Et c’est là que les paroles de “Kifak enta” résonnent autrement, interrogeant l’absence, le temps écoulé, les vies qui se croisent puis s’éloignent. Comment allons-nous ? Nous qui prenons de l’âge, nous qui voyons ceux qu’on aime se transformer ? Je crois que, vieillir, pour nous les artistes, c’est sentir que les artistes de notre jeunesse disparaissent et comprendre que notre propre place change.

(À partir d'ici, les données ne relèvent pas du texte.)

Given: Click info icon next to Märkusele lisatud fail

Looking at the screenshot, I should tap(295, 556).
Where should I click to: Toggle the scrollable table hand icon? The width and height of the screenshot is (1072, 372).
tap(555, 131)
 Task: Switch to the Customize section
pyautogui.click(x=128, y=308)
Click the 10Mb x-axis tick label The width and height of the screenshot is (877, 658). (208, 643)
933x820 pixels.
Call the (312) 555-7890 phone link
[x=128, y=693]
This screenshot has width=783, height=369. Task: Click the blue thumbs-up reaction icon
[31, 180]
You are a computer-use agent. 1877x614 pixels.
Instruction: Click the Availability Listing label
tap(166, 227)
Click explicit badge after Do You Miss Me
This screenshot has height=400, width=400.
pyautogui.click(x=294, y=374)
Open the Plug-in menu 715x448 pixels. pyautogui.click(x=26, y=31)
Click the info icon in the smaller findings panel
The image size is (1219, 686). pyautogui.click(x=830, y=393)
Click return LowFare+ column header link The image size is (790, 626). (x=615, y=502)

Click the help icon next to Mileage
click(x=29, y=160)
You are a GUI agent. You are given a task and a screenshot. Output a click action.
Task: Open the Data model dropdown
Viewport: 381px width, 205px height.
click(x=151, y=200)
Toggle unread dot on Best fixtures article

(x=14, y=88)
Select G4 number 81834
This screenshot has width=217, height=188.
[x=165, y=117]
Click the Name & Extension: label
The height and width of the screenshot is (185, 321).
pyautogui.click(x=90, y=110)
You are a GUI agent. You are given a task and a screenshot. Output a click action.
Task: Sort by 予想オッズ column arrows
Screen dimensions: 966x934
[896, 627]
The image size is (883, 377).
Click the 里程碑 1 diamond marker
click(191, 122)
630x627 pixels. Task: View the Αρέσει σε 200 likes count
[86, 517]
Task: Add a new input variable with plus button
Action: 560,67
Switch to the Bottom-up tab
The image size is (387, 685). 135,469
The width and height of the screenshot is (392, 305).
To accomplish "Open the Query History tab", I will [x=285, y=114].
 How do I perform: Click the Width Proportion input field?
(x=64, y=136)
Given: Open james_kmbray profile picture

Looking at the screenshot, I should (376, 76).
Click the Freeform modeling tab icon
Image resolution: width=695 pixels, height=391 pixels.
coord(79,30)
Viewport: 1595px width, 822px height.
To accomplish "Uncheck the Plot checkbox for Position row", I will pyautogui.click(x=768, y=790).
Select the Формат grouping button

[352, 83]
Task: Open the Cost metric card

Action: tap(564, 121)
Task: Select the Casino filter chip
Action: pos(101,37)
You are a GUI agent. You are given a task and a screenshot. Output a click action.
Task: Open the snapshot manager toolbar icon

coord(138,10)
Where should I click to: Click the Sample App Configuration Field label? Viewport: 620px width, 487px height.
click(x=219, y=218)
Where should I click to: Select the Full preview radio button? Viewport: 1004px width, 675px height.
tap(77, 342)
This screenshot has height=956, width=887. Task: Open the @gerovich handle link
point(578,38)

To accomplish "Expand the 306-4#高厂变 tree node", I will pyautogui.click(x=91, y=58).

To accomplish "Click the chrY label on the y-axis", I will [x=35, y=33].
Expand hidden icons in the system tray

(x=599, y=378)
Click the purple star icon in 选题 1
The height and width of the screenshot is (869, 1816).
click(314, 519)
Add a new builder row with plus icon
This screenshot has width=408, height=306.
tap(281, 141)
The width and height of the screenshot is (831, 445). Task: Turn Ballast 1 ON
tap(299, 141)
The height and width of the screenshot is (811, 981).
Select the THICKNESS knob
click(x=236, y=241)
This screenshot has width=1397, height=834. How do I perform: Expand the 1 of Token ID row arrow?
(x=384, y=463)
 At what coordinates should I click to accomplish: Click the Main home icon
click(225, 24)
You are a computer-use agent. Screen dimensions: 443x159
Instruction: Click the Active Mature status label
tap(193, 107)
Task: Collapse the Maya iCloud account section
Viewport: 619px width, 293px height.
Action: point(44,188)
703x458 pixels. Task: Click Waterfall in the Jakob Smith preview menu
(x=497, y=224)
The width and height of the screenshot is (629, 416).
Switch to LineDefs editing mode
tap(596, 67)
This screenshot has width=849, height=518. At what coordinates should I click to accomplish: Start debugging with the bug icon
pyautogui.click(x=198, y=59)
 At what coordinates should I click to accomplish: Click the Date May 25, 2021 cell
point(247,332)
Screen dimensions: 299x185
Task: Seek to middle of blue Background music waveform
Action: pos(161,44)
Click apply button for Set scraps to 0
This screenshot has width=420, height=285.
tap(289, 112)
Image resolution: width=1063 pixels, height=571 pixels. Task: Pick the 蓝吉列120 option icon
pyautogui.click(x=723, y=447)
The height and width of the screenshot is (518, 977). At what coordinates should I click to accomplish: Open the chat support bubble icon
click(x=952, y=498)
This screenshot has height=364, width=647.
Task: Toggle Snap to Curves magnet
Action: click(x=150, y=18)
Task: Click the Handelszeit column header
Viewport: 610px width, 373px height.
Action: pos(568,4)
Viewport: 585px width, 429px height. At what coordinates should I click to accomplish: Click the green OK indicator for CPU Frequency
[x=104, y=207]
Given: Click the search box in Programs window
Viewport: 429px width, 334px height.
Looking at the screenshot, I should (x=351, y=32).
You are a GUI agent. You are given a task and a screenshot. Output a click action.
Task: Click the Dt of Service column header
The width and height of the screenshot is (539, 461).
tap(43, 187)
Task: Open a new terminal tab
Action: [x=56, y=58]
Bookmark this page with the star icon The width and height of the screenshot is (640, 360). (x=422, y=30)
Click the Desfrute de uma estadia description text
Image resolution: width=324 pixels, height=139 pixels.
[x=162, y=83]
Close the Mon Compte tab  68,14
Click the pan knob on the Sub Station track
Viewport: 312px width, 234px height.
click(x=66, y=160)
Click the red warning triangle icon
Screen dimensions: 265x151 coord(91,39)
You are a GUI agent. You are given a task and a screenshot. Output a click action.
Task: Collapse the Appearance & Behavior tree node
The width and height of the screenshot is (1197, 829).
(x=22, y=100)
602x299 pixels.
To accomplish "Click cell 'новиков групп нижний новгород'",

Pourtant, certains êtres ne meurent pas vraiment. Ils se maintiennent, presque comme des super-héros échappant aux lois ordinaires, à travers une mémoire collective qui refuse de s’effacer.

Alors peut-être qu’une chanson n’est jamais seulement une chanson. Un rappel que la musique a le pouvoir de relier nos histoires intimes aux grands mouvements du temps. Elle questionne notre manière d’évoluer, d’accepter l’absence. Dans l’absurde de la mort, elle laisse tout de même une continuité d’un héritage partagé qui circule d’une génération à l’autre.

Et pendant que j’écris tout ça, je me surprends encore à chanter un peu plus fort cette fois : “Ana w enta, malla enta”.



1)   Kifak Enta

 

2)    Aa Hadir El Bosta – chanson de Ziad Rahbani.
Version instrumentale jazzy appréciée.

3)    Sahriye – pièce de théâtre de Ziad Rahbani.